* Work to be completed *
First find the line with "Store Contacts (213, 13)" in the entries below, then set down exactly every line through the line with "POWER SUPPLIES (228, 575)", that line included.

* The records *
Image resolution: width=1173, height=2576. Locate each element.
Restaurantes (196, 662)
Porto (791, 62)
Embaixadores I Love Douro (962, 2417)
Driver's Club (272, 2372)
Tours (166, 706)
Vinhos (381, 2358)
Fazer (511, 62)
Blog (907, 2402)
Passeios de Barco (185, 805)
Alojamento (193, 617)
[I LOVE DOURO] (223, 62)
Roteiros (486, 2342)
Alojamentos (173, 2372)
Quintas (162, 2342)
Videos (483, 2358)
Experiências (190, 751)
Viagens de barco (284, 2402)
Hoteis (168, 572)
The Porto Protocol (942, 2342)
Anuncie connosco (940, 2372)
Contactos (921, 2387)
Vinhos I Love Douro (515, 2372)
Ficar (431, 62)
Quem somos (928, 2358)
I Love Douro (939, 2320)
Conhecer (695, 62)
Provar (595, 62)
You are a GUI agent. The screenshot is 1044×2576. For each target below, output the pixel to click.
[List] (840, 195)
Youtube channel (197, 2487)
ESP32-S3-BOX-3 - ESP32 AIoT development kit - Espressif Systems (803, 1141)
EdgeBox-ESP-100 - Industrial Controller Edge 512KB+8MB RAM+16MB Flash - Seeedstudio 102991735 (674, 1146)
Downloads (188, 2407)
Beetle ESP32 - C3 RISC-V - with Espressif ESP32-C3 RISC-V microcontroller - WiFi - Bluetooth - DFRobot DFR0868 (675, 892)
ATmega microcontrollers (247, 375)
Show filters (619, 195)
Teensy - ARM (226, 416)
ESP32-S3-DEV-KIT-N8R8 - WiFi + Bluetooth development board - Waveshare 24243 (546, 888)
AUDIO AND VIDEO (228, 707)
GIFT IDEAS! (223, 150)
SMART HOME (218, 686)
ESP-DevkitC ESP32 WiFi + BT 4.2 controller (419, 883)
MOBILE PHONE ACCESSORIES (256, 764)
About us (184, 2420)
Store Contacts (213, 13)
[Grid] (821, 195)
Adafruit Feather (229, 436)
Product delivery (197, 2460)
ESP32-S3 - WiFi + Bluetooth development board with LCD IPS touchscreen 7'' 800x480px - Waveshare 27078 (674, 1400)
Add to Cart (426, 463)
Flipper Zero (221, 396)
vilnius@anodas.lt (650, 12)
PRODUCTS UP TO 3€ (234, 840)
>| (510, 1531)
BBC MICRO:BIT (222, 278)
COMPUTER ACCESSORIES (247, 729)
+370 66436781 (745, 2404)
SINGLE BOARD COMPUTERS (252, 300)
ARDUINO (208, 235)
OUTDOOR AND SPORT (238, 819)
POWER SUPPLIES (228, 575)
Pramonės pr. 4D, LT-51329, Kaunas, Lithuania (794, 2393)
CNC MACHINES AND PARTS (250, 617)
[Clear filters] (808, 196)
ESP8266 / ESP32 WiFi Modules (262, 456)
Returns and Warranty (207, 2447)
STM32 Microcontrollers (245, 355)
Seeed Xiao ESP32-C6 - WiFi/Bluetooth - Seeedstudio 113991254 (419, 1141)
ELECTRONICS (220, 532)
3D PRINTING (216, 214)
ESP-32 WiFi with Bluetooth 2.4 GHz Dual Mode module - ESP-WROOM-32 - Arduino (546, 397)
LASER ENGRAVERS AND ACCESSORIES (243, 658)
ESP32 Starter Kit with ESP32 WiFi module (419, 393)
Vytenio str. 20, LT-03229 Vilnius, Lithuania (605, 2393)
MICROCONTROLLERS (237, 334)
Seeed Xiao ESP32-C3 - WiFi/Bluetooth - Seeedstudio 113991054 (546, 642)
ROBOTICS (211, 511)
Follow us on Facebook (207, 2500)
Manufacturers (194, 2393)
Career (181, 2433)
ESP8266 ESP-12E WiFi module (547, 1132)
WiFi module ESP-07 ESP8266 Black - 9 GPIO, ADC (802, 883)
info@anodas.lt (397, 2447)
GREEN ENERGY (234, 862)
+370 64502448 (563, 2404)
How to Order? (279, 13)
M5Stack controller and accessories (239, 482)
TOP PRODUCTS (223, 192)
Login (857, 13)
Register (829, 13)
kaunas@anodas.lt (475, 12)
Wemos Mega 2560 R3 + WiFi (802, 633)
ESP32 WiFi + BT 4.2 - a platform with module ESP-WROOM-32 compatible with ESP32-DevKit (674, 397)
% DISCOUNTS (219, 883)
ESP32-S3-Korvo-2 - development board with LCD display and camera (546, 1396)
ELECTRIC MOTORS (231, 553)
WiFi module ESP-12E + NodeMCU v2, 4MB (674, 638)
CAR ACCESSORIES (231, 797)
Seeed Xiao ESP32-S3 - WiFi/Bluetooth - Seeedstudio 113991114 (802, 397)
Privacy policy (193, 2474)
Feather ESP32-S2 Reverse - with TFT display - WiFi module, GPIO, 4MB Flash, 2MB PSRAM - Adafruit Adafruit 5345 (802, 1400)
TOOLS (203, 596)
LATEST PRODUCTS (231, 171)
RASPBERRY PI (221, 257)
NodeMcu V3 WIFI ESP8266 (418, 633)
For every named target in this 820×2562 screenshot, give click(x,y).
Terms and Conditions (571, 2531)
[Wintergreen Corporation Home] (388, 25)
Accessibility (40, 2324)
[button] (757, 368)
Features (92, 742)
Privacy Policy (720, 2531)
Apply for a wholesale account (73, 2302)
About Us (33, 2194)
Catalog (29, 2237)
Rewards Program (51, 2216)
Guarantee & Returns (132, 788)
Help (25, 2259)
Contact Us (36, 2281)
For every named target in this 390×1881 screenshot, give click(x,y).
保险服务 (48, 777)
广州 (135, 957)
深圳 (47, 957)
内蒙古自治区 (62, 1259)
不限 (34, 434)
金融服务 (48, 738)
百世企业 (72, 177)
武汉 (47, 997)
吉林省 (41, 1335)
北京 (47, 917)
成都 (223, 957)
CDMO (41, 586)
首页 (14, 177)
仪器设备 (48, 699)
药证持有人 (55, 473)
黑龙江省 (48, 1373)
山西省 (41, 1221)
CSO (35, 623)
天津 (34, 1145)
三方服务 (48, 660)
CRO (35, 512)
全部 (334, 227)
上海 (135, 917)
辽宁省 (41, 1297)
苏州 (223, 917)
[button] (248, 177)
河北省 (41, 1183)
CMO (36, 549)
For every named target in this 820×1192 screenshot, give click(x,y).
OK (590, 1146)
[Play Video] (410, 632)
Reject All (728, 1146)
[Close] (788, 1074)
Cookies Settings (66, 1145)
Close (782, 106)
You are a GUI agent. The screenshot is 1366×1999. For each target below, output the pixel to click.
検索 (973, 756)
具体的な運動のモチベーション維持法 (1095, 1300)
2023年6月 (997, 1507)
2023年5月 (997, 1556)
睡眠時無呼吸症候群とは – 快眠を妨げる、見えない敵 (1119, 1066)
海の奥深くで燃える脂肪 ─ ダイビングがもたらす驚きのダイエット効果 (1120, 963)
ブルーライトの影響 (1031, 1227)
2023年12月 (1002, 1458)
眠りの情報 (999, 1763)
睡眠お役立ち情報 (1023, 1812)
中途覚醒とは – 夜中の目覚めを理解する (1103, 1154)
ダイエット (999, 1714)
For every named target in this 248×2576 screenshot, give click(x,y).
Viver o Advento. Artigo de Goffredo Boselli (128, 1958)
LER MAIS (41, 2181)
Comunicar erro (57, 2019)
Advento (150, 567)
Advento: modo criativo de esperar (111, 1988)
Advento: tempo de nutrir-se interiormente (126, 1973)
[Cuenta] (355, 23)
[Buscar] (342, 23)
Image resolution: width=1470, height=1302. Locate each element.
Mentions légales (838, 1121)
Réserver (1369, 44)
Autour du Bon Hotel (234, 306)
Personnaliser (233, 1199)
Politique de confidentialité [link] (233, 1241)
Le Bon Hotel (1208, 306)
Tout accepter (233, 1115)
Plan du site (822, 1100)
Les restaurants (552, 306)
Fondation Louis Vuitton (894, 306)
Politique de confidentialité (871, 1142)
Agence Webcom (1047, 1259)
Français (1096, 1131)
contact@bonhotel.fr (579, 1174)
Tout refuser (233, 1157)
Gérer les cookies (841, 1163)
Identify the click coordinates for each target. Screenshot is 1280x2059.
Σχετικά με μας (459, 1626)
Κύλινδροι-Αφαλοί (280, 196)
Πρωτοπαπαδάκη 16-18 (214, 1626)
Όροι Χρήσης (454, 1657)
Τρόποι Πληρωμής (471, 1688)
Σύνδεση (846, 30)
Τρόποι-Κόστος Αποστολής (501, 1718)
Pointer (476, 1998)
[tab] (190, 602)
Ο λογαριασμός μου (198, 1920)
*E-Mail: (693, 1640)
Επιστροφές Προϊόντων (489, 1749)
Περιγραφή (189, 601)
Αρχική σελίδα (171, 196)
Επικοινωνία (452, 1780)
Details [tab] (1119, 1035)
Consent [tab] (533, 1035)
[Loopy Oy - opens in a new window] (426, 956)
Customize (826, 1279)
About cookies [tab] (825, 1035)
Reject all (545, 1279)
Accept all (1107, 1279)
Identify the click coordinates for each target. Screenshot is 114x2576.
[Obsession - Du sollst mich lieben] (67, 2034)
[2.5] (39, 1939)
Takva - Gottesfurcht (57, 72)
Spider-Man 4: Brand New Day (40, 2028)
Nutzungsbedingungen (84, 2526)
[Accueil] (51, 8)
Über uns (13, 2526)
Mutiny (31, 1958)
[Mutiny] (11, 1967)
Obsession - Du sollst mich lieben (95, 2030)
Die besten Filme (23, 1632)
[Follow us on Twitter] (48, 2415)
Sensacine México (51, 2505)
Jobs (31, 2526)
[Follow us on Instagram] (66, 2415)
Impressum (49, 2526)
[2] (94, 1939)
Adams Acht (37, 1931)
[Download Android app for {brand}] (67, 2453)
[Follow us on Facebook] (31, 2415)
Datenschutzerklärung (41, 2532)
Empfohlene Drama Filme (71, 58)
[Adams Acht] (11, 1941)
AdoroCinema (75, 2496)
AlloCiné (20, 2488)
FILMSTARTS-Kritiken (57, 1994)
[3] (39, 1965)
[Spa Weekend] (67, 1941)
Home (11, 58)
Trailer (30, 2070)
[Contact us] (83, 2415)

* Exercise solution *
Store Contacts (213, 13)
[Grid] (821, 195)
Adafruit Feather (229, 436)
Product delivery (197, 2460)
ESP32-S3 - WiFi + Bluetooth development board with LCD IPS touchscreen 7'' 800x480px - Waveshare 27078 (674, 1400)
Add to Cart (426, 463)
Flipper Zero (221, 396)
vilnius@anodas.lt (650, 12)
PRODUCTS UP TO 3€ (234, 840)
>| (510, 1531)
BBC MICRO:BIT (222, 278)
COMPUTER ACCESSORIES (247, 729)
+370 66436781 (745, 2404)
SINGLE BOARD COMPUTERS (252, 300)
ARDUINO (208, 235)
OUTDOOR AND SPORT (238, 819)
POWER SUPPLIES (228, 575)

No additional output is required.